Treatment for Uncomplicated Gonorrhea
This includes:
- Recommended regimens: A single dose of ceftriaxone 0.5g or 1g by intramuscular or intravenous injection; or spectinomycin 2g (4g for cervicitis) via a single intramuscular injection.
- Alternative regimens: A single intramuscular injection of cefotaxime 1g, or other third-generation cephalosporins with demonstrated efficacy. If Chlamydia trachomatis coinfection cannot be excluded, anti-chlamydial agents should also be administered.
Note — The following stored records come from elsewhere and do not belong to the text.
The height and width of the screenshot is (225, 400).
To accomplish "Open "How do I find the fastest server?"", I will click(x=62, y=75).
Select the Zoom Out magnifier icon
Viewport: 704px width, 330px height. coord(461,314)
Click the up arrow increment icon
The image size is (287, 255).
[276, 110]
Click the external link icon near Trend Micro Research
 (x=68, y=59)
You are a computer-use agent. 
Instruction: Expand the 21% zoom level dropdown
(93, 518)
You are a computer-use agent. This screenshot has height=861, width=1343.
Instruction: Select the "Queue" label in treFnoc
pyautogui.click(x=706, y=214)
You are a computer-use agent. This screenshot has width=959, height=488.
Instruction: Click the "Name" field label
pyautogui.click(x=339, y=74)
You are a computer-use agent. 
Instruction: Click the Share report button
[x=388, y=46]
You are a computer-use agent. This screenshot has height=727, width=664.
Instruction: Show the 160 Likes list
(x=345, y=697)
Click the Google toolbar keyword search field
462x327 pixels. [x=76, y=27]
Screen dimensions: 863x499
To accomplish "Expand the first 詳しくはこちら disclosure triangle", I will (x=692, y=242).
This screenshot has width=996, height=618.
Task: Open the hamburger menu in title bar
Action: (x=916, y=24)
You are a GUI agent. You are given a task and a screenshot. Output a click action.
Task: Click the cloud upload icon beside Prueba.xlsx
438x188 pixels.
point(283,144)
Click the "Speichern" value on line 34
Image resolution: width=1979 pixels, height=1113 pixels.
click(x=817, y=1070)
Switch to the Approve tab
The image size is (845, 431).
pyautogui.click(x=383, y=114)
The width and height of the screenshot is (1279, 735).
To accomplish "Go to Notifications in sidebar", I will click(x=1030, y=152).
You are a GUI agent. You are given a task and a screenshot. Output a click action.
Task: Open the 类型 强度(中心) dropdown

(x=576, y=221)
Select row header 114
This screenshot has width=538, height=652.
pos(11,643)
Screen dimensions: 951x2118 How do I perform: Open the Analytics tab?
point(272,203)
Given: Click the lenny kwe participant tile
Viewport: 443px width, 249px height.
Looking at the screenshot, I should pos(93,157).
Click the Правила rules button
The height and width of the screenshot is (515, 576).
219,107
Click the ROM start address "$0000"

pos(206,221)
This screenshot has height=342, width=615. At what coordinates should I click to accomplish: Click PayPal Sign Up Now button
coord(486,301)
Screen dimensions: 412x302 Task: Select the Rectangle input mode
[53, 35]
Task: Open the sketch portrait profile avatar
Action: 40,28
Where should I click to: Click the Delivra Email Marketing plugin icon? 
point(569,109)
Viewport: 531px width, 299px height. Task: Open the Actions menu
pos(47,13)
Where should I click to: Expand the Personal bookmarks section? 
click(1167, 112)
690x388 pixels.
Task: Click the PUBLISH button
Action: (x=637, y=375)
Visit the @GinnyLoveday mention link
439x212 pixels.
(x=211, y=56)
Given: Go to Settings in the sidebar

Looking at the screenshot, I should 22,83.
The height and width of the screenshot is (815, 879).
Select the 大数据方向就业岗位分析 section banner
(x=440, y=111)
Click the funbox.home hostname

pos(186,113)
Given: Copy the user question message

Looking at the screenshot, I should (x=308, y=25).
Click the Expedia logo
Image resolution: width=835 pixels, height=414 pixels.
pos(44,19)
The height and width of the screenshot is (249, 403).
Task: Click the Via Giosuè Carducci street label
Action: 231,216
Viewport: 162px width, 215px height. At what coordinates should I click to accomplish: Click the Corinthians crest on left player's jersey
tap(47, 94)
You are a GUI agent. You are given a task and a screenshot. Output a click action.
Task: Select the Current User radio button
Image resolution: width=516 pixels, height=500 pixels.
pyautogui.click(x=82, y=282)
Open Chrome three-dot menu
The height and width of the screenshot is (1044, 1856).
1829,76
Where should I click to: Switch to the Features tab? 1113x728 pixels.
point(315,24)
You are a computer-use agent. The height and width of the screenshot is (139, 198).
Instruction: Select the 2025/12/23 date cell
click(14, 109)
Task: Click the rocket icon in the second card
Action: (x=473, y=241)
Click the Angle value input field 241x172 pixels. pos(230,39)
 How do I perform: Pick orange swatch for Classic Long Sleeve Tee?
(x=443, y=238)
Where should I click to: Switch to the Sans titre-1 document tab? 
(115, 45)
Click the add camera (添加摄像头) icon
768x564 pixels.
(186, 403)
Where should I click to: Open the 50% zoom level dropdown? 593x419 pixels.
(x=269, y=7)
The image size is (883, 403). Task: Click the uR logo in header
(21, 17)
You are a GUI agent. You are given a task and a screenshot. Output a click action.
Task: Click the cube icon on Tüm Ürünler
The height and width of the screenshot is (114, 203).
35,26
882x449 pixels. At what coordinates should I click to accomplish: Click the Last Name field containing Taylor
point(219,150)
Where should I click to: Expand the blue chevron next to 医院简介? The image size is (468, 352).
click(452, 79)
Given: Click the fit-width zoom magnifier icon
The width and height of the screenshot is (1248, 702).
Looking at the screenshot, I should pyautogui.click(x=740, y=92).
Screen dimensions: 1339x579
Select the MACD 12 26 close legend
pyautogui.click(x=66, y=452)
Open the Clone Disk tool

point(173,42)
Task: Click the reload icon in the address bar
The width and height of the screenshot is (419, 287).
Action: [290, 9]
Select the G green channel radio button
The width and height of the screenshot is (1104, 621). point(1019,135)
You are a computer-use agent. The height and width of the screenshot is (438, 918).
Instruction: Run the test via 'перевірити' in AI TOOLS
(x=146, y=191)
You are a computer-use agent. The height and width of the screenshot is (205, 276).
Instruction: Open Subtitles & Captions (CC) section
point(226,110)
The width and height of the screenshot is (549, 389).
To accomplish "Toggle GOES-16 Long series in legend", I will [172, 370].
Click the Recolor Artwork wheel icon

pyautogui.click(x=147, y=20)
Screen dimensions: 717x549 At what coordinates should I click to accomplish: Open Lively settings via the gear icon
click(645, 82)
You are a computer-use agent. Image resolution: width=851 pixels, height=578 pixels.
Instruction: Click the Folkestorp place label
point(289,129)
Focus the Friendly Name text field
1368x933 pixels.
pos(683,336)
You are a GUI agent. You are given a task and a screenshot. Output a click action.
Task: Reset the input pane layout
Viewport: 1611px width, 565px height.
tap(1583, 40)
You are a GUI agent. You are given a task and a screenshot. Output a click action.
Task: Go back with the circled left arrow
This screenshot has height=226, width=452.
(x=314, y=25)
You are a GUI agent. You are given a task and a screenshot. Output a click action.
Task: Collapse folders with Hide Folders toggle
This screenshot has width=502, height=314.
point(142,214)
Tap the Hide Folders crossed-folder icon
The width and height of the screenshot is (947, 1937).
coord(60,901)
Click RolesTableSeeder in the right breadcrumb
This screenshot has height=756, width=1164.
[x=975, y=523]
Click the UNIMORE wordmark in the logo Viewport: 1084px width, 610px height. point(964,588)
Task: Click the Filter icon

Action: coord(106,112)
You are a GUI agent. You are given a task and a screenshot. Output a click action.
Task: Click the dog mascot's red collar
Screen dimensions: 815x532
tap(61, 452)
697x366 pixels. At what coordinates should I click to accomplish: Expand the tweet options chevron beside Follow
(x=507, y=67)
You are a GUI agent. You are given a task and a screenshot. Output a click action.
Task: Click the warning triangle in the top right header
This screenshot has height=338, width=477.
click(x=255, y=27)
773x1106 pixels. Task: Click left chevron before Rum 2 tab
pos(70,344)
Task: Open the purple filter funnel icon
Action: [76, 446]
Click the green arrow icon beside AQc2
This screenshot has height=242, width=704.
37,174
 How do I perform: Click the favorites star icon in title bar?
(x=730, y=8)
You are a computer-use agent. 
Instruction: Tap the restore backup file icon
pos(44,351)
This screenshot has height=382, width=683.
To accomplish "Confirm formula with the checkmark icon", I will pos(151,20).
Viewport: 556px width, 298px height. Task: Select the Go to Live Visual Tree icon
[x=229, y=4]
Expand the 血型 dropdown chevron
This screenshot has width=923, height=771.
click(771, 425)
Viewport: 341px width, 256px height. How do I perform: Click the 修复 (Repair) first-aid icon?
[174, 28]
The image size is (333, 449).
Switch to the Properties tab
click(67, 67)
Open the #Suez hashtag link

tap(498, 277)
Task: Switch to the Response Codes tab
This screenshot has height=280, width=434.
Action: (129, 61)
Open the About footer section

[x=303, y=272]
Treatment for Complicated Gonorrhea
This includes:
- Ceftriaxone 1g by intramuscular or intravenous injection once daily for 10 days, in combination with doxycycline 0.1g orally twice daily for 14 days.
- For gonococcal pelvic inflammatory disease, also combine metronidazole 0.4g orally twice daily for 14 days.
Treatment During Pregnancy
Pregnant women with gonorrhea should follow the appropriate treatment regimens for non-pregnant patients according to the infection type. For pregnant women with suspected Chlamydia coinfection, azithromycin or erythromycin is recommended.
Management During Labor and Delivery
Gonorrhea during pregnancy is not an indication for cesarean delivery. Treatment can be administered during labor and postpartum for both the mother and the newborn. Post-delivery, neonates should promptly receive 0.5% erythromycin eye ointment to prevent gonococcal conjunctivitis. Prophylactic ceftriaxone at 20–50 mg/kg (maximum dose not exceeding 250 mg) via a single intramuscular or intravenous injection is also recommended. The possibility of neonatal disseminated gonorrhea should be closely monitored, as delayed treatment may result in neonatal mortality.
Follow-Up
All patients, including pregnant women, should undergo follow-up 2 weeks to 3 months after treatment. Pregnant women at continued high risk for gonorrhea should undergo reevaluation in late pregnancy.